Deep below the ocean’s surface, in cold, dark waters where pressure can crush the unprepared, a surprising contributor to Earth’s carbon cycle has been quietly at work. New research confirms that deep-sea fish—specifically, the blackbelly rosefish—are not only surviving in these harsh conditions but are also producing carbonate minerals at rates comparable to their shallow-water cousins.
The finding provides the first direct evidence that mesopelagic fish, which make up as much as 94% of the world’s fish biomass, excrete carbonate material through their guts, helping regulate ocean chemistry on a global scale.
“This study is the first to confirm that they do and that the mechanisms and characteristics of ichthyocarbonate formation are remarkably consistent across depths,” says Martin Grosell, a marine biologist at the University of Miami and lead author of the new work.
For years, scientists had suspected that fish played a major role in the production of marine carbonate—solid particles that affect everything from ocean acidity to the formation of deep-sea sediments. But while the role of surface-dwelling species was established, it was unclear whether the same could be said for the fish that inhabit the deep middle layer of the ocean known as the mesopelagic zone.
These deep-sea dwellers face extreme pressures, frigid temperatures, and limited food. They are also notoriously difficult to study. Most mesopelagic species are small, delicate, and unable to survive capture. That’s where the blackbelly rosefish came in. This hardy species lacks a swim bladder, which makes it unusually tolerant of sudden pressure changes, allowing scientists to collect live specimens from 400 meters down and keep them alive for weeks in 6°C seawater.
“It fills a major gap in our understanding of ocean chemistry and carbon cycling,” says Amanda Oehlert, a co-author of the study.
In the lab, the researchers measured how much carbonate the rosefish excreted. The answer: about 5 milligrams per kilogram per hour—almost exactly what metabolic scaling models had predicted based on temperature and body size. And the carbonate itself, known as ichthyocarbonate, turned out to be chemically and structurally similar to that produced by shallower fish, despite being formed under high-pressure, low-temperature conditions.
In other words, the rules that govern carbonate production in tropical reef fish also seem to apply to those living in the ocean twilight.
“This validates previous global models of fish-derived carbonate production,” Grosell says. “Mesopelagic fish aren’t just prey; they’re chemical engineers of the ocean.”
The discovery carries broad implications. Carbonate particles produced in fish guts sink through the ocean, influencing both the global carbon cycle and the ocean’s ability to store carbon long-term. Understanding how much carbonate is produced, and how fast it dissolves at different depths, is key to predicting how oceans will respond to climate change.
Until now, estimates of deep-sea ichthyocarbonate production were based mostly on assumptions. This new data strengthens the case that mesopelagic fish contribute significantly to carbonate flux—possibly enough to affect models of Earth’s carbon budget.
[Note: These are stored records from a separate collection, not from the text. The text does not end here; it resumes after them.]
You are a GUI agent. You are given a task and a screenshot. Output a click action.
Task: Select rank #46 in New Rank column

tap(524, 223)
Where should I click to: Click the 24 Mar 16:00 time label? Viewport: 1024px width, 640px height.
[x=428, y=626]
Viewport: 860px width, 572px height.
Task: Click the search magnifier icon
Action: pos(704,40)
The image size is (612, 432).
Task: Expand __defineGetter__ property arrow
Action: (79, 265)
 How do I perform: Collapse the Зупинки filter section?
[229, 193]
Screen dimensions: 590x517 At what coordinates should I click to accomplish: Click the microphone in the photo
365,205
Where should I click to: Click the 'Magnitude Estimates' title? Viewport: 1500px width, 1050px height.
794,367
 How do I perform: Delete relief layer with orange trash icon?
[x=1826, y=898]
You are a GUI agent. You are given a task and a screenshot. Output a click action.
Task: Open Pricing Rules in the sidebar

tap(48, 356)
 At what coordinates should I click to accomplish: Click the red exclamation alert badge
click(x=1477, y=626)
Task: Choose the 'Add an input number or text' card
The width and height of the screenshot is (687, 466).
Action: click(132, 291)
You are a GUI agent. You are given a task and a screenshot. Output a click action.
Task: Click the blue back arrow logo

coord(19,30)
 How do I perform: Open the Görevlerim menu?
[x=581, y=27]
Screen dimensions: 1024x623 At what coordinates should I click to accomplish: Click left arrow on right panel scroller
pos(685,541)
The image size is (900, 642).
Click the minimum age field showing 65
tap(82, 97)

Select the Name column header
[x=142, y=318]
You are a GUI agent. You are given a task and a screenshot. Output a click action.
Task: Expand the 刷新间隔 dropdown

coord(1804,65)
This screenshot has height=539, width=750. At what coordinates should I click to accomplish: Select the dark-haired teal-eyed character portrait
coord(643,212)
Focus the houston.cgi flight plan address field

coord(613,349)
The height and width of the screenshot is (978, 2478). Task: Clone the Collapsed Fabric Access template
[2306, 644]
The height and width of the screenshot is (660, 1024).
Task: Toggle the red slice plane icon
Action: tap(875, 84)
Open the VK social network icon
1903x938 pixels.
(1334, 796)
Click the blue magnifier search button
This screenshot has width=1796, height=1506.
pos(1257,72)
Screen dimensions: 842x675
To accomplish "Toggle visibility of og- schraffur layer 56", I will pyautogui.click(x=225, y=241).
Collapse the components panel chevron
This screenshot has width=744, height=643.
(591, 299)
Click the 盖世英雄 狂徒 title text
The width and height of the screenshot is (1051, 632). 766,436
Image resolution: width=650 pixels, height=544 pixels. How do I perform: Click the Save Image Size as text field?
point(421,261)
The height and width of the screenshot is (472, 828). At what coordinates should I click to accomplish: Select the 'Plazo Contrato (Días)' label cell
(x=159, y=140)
The researchers also found that the mineral particles produced by the rosefish were more soluble than those from warmer, shallower species. This means the carbonate might dissolve sooner as it sinks, altering where in the ocean it delivers carbon.
Despite their tiny size, mesopelagic fish represent a vast, underexplored biomass. Many species perform daily vertical migrations—rising at night to feed near the surface, then diving again by day—which may further influence how they contribute to carbon cycling.
The new study, the first to isolate and characterize ichthyocarbonate from mesopelagic depths, opens the door to more accurate modeling of ocean carbon dynamics. It may also prompt scientists to look more closely at the overlooked ecosystems of the deep ocean.
“These results offer strong support for global models… which had assumed—but not verified—that mesopelagic species contribute at similar rates,” Grosell says.
As researchers expand their efforts to study the deep sea, the blackbelly rosefish reminds us that some of the most important players in Earth’s climate system may be swimming far below the radar.
The study has been published in the Journal of Experimental Biology.